The agency also recommended hospital staff inspect a component of the duodenoscope that is difficult to clean, called the elevator recess, and to repeat cleaning if any soil or debris is visible. Users also should follow the manufacturer's recommendations for inspection, leak testing, and maintenance of the device and reduce the device to the manufacturer at least once a year for inspection and maintenance, FDA said.


"We also strongly encourage healthcare providers to participate in the manufacturers’ sampling and culturing studies, and consider initiating their own duodenoscope surveillance sampling and culturing to reduce the risks of infection," said Jeff Shuren, MD, director of FDA's Center for Devices and Radiological Health.

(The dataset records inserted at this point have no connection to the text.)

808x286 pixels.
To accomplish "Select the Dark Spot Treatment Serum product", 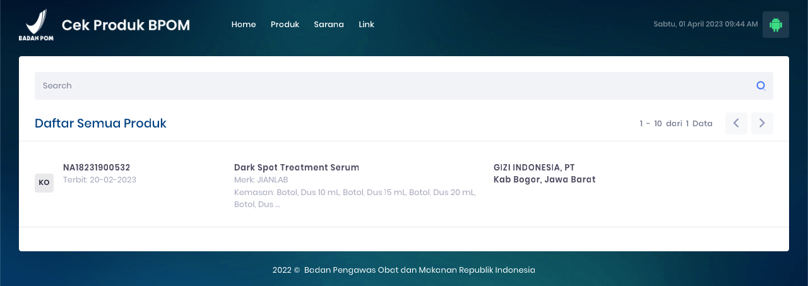I will 296,167.
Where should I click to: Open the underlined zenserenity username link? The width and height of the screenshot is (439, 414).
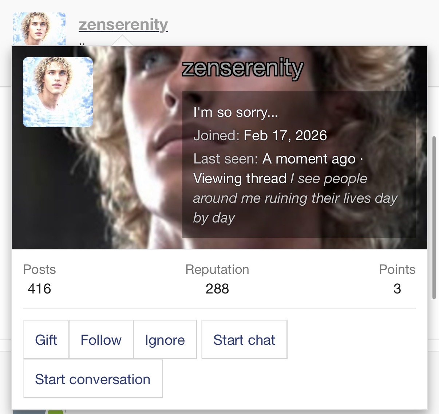[x=123, y=25]

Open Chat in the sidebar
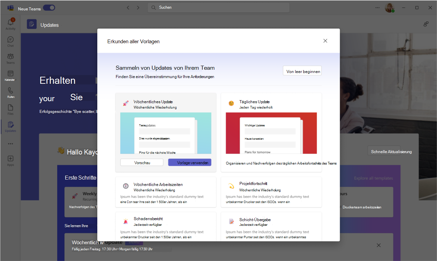10,42
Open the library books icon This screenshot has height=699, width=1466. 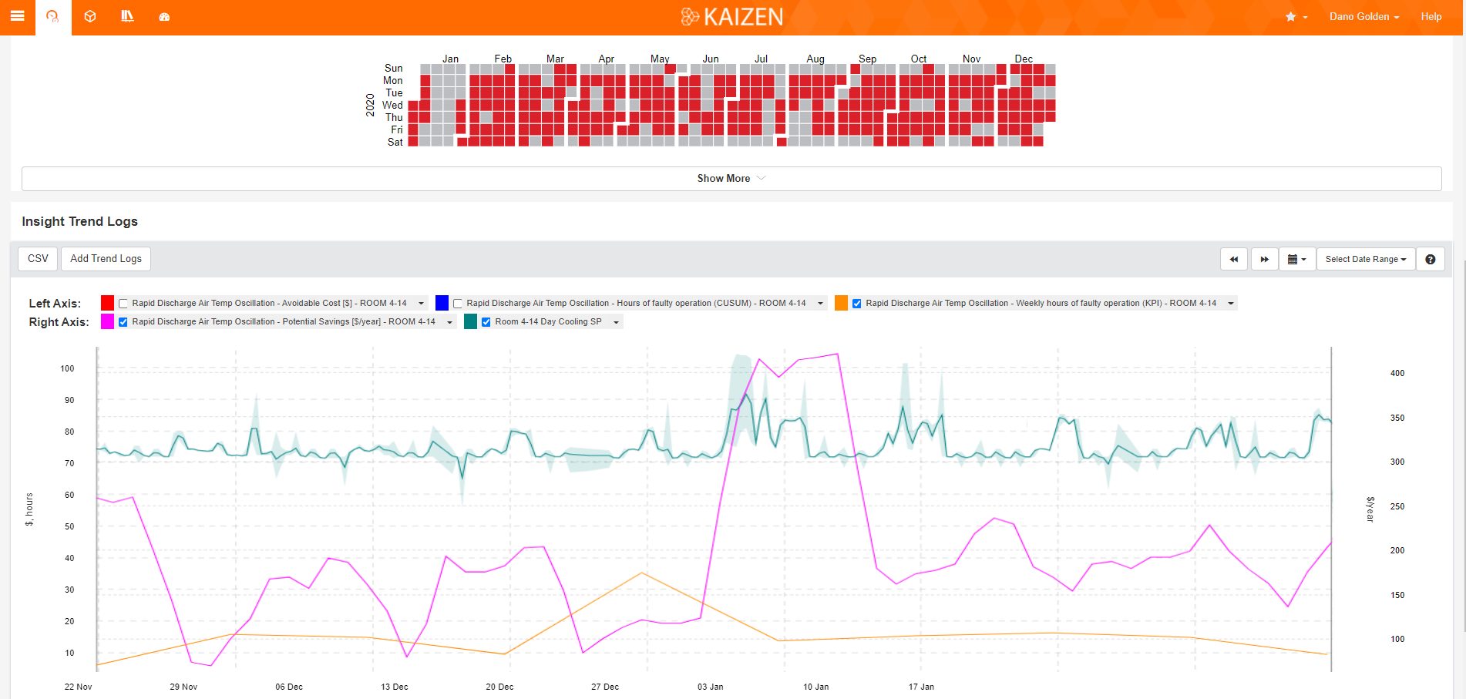(x=127, y=16)
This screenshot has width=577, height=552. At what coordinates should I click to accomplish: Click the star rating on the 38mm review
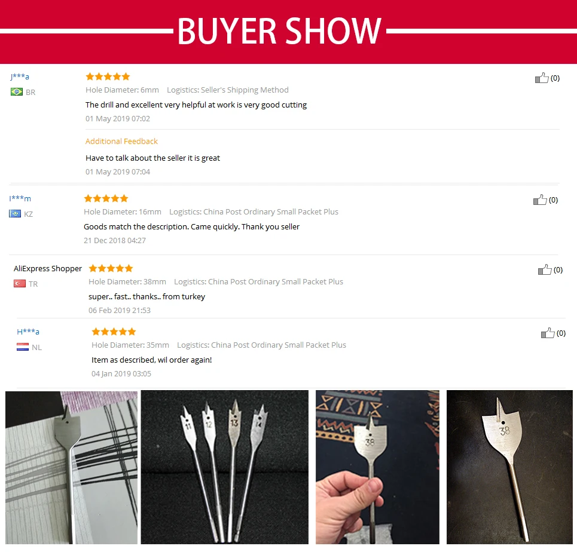(111, 268)
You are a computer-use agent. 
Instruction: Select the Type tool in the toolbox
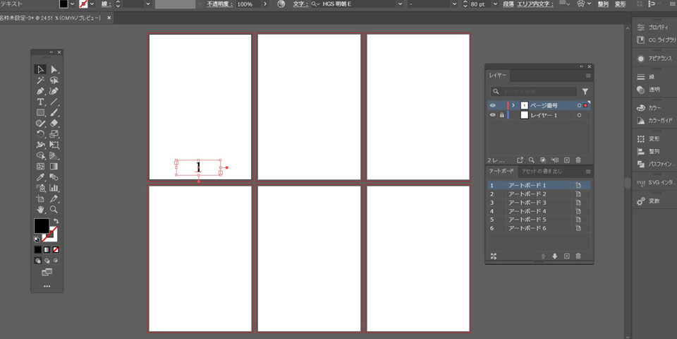tap(41, 102)
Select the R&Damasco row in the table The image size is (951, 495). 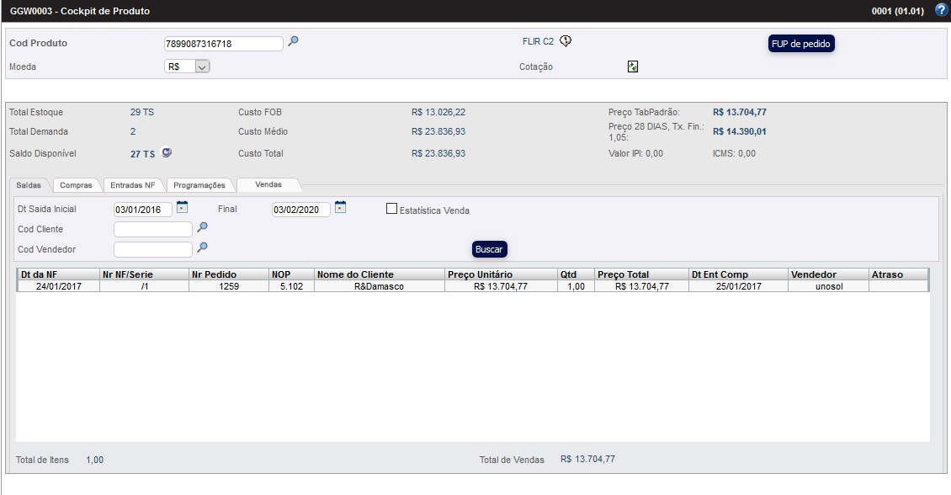pos(379,286)
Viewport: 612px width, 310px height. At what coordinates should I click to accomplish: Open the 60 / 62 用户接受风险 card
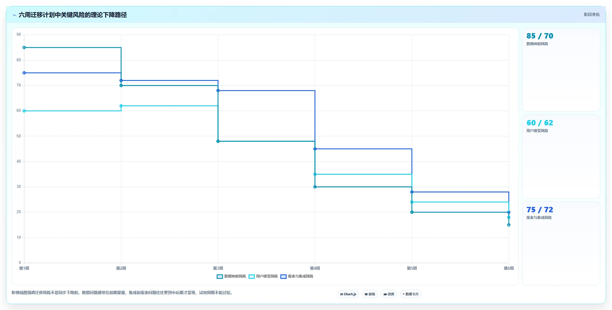point(561,156)
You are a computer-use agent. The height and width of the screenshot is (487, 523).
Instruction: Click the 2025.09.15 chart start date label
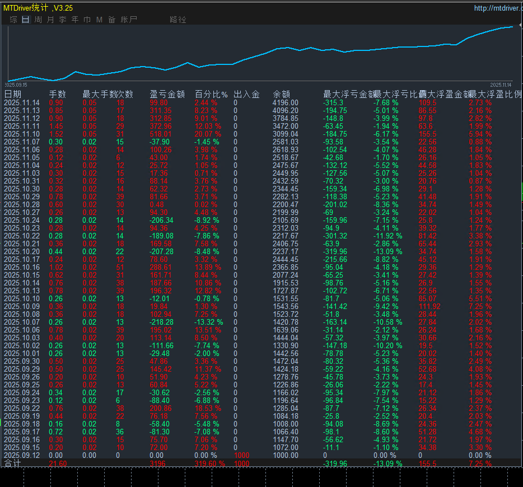point(15,85)
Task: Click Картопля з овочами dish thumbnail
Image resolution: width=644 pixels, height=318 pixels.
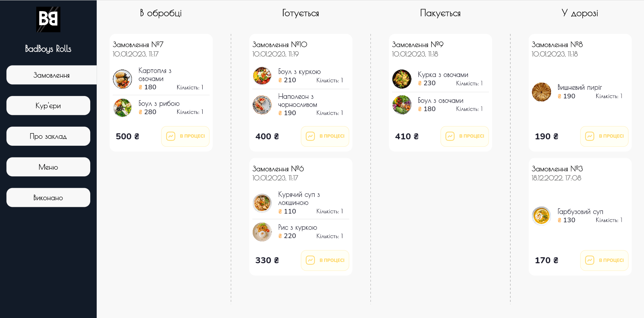Action: click(122, 79)
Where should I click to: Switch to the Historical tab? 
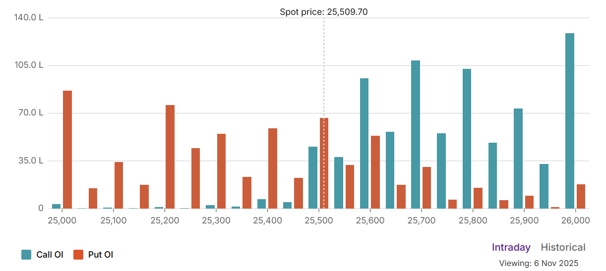pyautogui.click(x=563, y=247)
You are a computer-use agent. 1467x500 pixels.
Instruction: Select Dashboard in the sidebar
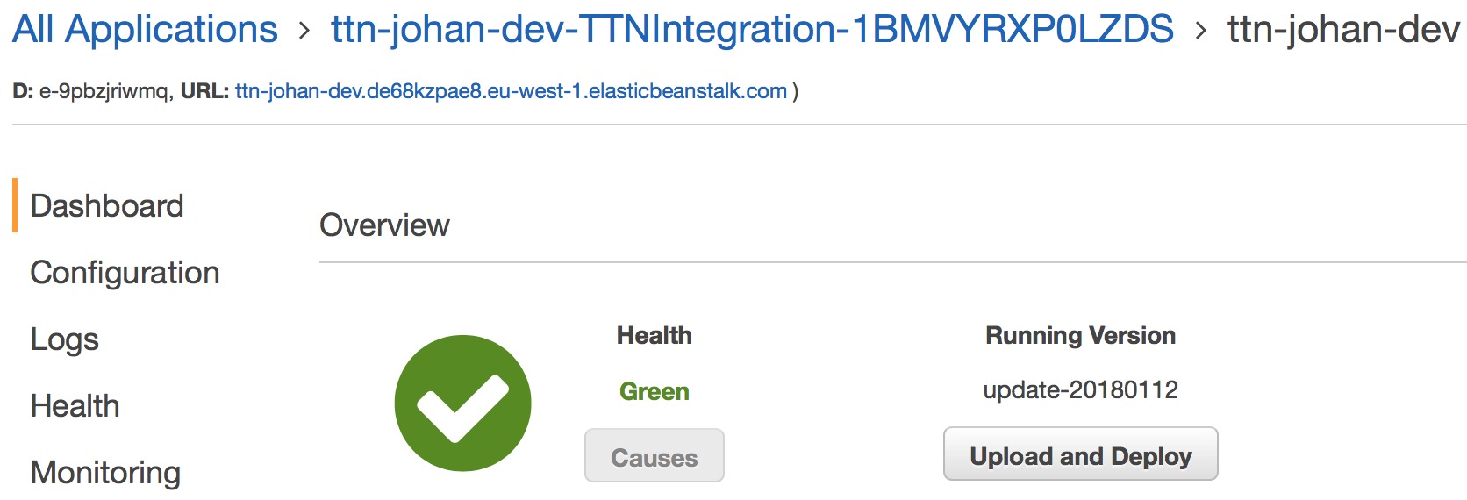click(x=107, y=206)
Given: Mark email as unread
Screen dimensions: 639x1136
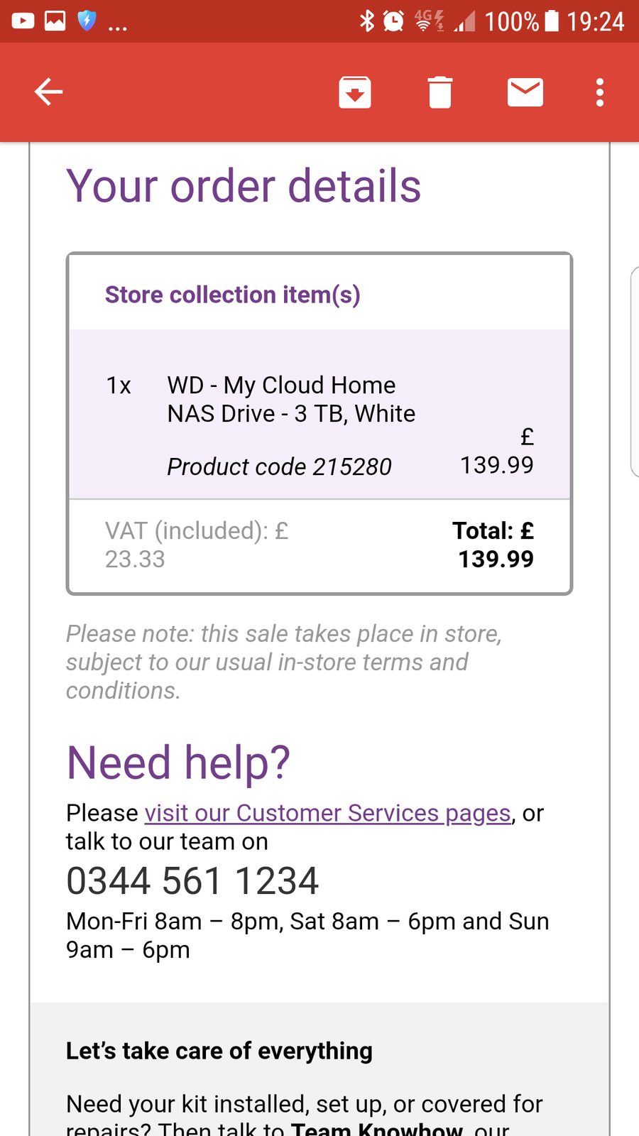Looking at the screenshot, I should tap(525, 92).
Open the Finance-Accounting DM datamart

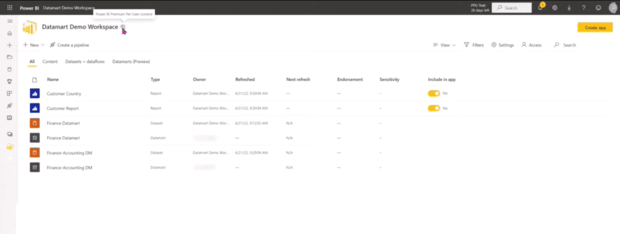(x=69, y=167)
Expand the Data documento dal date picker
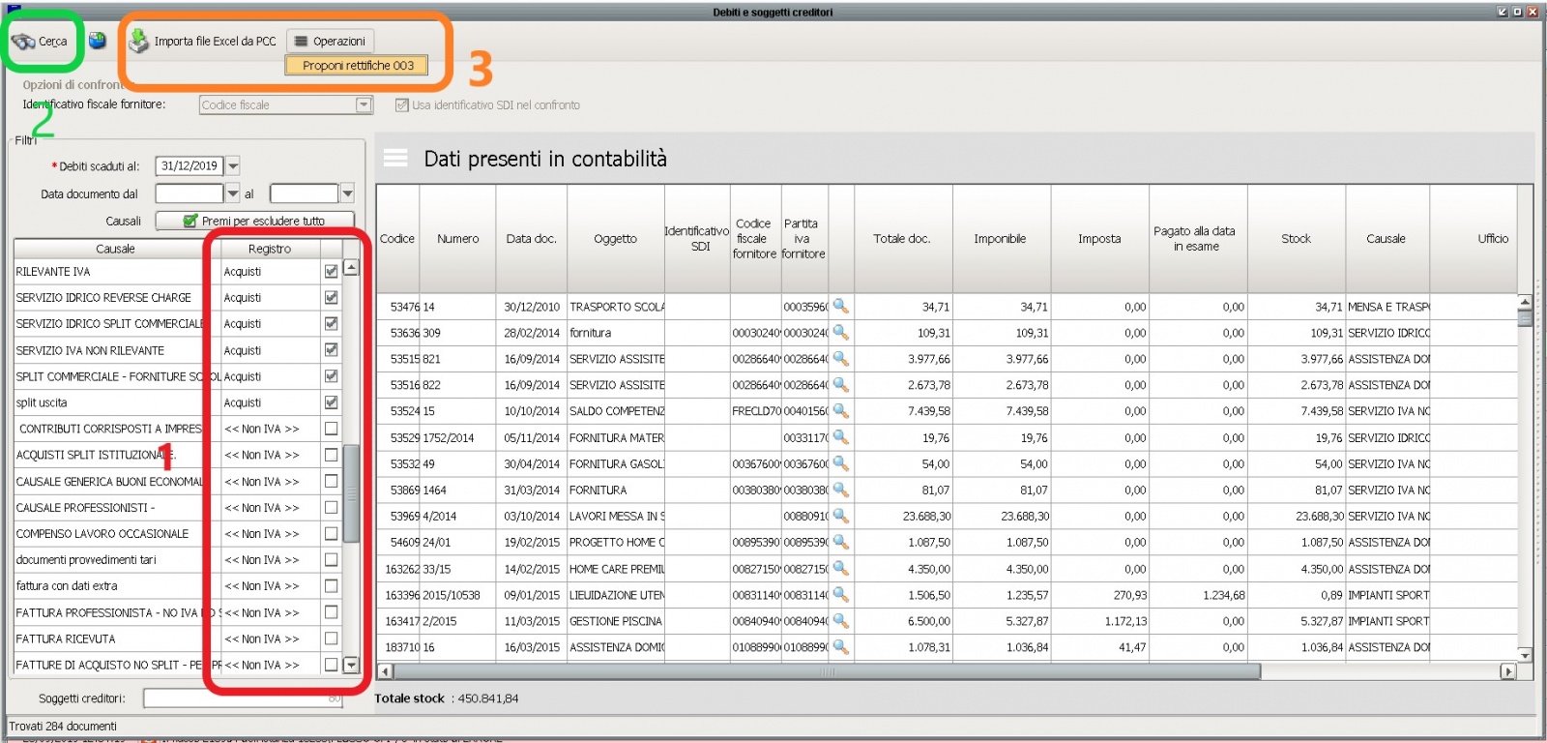 pos(233,193)
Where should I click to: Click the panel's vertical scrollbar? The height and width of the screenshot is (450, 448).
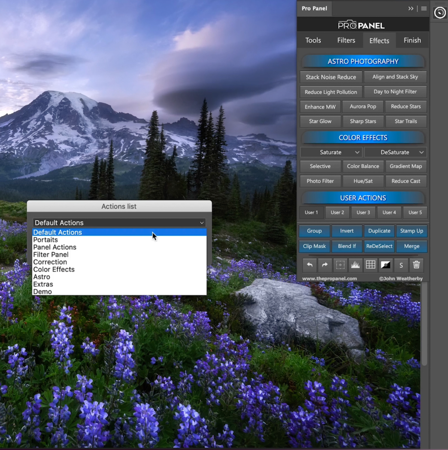point(424,323)
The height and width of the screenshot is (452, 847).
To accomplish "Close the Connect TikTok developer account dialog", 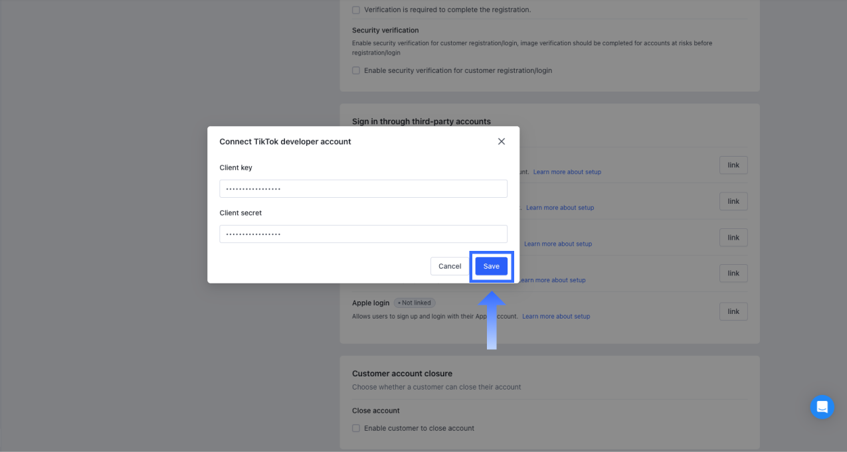I will 502,141.
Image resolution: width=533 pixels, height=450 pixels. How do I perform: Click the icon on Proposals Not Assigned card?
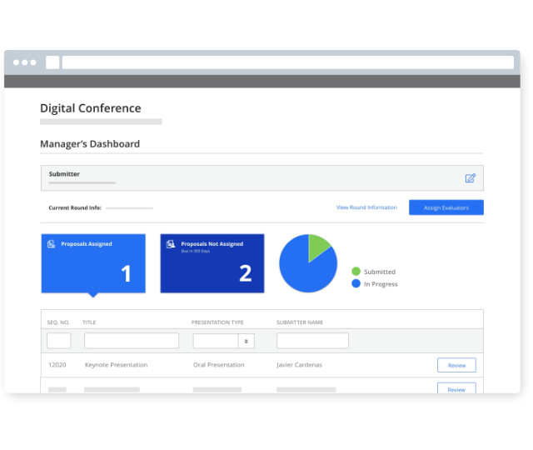pyautogui.click(x=171, y=244)
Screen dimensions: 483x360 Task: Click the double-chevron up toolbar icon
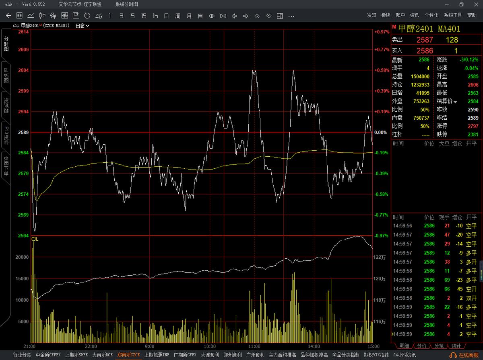click(x=258, y=16)
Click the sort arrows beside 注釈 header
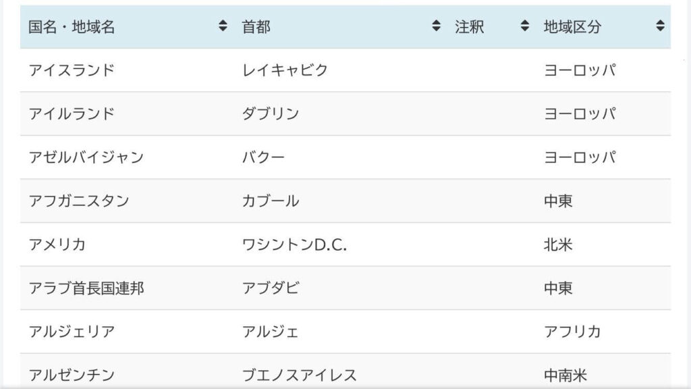Viewport: 691px width, 389px height. click(524, 27)
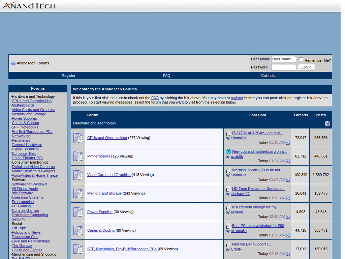This screenshot has height=259, width=345.
Task: Click the SFF, Notebooks forum page icon
Action: click(78, 249)
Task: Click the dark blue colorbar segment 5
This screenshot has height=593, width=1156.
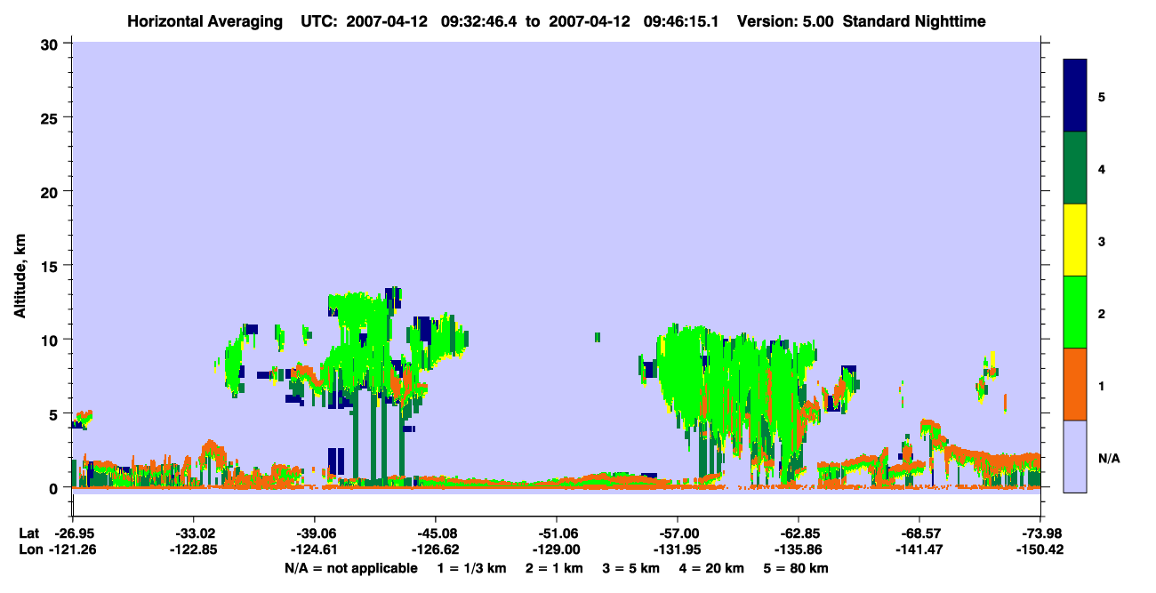Action: (x=1075, y=95)
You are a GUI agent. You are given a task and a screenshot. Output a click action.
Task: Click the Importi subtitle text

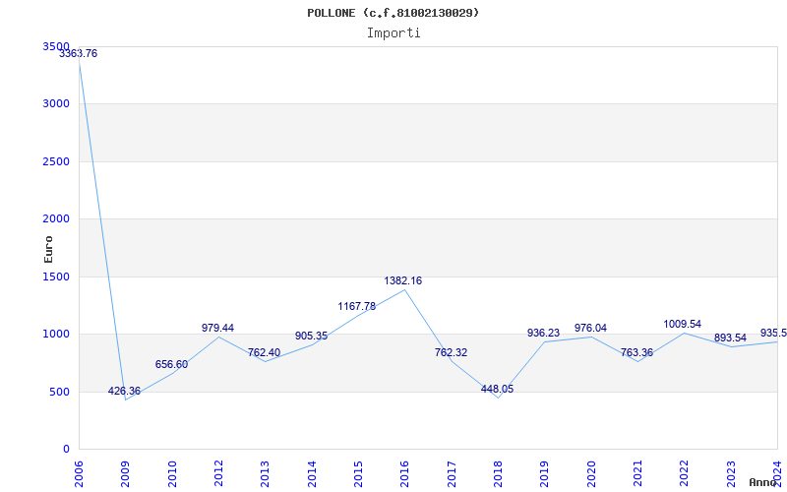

Shuren said it has become clear that following the manufacturer's reprocessing and maintenance instructions, while critical, is not sufficient to avoid all infections associated with the use of duodenoscopes. FDA has been working with developers on new product designs, including disposable components.


"Technological advances in product design hold promise to reduce the risk of contamination and enhance patient safety," Shuren said. "I want to emphasize that an individual patient’s risk of acquiring infection from an inadequately reprocessed medical device remains relatively low given the large number of such devices in use."


He said the agency has also seen a steady decline in reports associated with patient infections since safety measures to improve reprocessing techniques were first implemented.


A recent analysis of medical device reports indicates that the number of reports associated with patient infections peaked in 2015 at 250 reports and has declined 62% to fewer than 100 reports a year in 2017 and 2018, Shuren said.